▶ **Exercise directions**
Below are the records; tally the lines in them that include the word "computer" and reply with the number alone.

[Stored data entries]

————————

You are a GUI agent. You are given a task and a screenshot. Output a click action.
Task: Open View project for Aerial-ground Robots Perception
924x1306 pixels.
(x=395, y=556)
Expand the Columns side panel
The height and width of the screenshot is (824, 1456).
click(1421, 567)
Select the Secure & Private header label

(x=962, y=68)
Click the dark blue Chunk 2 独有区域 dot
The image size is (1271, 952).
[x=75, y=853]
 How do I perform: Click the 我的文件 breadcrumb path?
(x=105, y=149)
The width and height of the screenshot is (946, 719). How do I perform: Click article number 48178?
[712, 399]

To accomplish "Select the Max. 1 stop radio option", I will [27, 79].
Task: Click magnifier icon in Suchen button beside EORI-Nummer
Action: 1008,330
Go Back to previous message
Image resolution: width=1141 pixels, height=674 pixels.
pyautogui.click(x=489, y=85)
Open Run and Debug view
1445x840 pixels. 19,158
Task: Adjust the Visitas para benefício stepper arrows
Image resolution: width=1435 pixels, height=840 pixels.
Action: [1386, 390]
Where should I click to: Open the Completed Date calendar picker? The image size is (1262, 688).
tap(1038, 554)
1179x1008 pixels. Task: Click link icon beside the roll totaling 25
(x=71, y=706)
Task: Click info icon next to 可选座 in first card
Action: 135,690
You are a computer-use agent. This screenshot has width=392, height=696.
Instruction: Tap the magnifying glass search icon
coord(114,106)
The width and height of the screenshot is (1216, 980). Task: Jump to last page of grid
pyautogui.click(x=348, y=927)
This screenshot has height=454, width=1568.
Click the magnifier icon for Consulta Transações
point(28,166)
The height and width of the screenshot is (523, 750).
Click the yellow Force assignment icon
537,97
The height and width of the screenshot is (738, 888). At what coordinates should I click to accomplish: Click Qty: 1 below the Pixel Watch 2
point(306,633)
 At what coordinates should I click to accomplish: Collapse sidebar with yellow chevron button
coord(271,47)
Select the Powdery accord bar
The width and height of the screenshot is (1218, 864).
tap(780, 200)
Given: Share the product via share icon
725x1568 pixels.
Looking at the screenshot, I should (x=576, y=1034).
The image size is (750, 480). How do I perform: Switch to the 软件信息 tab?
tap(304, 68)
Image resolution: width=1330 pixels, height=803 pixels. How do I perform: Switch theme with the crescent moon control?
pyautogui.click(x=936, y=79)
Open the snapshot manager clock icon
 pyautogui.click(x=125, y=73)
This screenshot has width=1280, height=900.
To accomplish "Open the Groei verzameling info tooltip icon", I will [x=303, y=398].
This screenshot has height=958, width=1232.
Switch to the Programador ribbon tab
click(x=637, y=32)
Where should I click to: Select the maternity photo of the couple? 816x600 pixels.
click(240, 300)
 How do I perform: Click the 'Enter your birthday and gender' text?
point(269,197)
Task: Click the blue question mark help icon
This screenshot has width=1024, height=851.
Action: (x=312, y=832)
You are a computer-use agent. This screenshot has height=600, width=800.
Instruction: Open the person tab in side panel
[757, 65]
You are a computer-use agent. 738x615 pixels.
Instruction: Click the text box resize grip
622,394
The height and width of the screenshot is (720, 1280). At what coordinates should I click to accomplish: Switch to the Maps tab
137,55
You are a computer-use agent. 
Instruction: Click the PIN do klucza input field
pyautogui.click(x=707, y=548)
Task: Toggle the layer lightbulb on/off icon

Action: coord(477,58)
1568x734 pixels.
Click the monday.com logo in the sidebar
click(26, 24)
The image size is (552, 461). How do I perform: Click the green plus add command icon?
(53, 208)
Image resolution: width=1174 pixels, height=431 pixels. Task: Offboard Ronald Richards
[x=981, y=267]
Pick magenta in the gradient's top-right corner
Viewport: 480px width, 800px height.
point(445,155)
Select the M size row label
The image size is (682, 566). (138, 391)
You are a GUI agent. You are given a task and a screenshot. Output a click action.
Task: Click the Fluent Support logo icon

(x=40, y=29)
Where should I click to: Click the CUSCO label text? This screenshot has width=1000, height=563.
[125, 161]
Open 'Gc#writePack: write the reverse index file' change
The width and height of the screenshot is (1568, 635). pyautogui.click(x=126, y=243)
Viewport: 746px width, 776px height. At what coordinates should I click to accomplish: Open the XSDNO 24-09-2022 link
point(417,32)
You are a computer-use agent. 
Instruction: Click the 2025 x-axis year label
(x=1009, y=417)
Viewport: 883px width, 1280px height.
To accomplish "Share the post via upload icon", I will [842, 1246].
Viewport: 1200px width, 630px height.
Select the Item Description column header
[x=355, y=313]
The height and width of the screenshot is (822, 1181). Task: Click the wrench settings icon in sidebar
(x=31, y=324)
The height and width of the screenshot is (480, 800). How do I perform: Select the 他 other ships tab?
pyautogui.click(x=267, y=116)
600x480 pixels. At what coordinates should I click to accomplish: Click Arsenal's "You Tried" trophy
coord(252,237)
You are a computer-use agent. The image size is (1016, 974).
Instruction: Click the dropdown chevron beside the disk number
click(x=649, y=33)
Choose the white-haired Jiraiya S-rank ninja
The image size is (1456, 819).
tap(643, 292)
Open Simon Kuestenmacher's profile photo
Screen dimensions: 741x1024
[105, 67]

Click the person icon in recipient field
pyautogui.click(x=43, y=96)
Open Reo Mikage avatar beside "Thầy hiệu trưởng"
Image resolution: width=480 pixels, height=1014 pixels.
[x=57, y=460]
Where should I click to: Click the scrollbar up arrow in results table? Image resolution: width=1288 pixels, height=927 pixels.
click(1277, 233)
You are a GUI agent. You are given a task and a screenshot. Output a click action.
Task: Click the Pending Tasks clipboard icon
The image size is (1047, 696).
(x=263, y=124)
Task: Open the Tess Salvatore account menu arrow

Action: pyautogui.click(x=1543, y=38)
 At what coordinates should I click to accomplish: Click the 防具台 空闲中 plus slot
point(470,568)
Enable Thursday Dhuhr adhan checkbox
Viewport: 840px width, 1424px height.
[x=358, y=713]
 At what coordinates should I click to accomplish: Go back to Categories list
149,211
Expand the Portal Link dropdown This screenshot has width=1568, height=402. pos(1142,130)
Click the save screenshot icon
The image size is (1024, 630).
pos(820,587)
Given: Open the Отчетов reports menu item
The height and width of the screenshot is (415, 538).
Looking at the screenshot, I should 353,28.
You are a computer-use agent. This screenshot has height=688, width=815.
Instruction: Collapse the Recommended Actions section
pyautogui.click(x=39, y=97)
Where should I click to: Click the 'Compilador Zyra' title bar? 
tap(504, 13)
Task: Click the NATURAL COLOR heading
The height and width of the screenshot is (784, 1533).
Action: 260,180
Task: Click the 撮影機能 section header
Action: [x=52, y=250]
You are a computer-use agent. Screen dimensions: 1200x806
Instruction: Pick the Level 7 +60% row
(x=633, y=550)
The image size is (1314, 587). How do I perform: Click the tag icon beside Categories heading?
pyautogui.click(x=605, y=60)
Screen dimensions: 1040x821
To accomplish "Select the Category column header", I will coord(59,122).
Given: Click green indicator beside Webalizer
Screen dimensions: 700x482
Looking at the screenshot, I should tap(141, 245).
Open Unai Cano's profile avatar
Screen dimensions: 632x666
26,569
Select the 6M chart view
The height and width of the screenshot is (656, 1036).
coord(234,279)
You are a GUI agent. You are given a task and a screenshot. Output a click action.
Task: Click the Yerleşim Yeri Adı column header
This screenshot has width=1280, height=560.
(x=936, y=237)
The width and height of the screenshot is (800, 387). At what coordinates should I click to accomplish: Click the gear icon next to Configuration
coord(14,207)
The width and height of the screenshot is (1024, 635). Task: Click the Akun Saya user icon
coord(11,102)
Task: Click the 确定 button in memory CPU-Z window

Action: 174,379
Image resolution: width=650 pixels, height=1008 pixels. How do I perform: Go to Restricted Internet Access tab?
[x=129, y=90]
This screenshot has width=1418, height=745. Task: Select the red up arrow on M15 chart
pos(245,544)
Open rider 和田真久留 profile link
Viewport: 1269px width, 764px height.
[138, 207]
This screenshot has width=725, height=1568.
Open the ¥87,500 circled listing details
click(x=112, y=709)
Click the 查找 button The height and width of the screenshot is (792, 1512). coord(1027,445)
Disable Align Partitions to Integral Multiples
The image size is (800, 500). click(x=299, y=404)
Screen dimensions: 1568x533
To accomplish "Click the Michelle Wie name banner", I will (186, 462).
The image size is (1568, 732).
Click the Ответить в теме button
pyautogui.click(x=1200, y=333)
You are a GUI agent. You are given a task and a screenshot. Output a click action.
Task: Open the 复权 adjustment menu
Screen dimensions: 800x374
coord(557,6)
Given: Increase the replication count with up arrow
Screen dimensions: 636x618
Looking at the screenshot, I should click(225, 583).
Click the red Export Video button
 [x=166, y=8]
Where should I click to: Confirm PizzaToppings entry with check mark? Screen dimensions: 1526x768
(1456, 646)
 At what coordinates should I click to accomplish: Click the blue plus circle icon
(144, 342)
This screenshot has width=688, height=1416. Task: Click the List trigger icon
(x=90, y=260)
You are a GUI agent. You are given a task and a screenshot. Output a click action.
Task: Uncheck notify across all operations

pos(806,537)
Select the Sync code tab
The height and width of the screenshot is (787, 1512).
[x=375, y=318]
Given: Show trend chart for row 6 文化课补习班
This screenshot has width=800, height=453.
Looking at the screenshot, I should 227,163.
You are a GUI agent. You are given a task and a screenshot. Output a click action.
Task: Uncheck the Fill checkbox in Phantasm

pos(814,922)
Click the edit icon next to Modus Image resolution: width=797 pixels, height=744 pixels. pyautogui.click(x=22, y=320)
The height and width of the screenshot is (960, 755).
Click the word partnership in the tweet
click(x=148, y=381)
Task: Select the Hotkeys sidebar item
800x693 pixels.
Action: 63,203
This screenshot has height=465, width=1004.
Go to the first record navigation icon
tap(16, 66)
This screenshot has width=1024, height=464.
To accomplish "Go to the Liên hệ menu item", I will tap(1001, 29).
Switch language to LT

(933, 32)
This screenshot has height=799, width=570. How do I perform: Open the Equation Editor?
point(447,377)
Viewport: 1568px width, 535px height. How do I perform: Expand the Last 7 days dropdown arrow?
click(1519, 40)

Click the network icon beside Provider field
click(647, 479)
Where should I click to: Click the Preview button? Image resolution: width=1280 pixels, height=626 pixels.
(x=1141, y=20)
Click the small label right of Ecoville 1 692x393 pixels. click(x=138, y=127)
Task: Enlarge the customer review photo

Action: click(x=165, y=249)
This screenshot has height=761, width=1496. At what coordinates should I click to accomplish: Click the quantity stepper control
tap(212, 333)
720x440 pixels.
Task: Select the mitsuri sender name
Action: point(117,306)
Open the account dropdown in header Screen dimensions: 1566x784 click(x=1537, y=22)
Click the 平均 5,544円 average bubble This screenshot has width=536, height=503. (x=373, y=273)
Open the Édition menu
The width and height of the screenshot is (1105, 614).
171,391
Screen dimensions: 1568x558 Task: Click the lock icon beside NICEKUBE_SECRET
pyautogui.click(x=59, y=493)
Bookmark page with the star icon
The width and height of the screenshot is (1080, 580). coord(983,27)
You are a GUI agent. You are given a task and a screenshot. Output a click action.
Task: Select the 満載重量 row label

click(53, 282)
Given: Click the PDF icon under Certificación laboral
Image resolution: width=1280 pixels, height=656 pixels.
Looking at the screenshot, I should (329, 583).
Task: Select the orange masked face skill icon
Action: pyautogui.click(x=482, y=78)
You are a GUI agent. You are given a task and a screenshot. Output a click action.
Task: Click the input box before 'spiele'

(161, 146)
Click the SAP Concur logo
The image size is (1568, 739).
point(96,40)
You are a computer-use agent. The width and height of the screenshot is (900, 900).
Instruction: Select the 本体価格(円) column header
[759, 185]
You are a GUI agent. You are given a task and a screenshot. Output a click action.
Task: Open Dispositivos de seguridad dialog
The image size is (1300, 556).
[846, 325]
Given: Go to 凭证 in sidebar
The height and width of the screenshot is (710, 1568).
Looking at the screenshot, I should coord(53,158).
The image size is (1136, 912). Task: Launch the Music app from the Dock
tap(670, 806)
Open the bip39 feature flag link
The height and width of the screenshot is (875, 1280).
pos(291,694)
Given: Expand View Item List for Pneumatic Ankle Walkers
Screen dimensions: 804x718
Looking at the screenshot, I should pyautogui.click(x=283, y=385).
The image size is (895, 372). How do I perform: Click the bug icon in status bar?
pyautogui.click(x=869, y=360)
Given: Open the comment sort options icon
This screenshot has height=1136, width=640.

————————

▶ **Output below**
9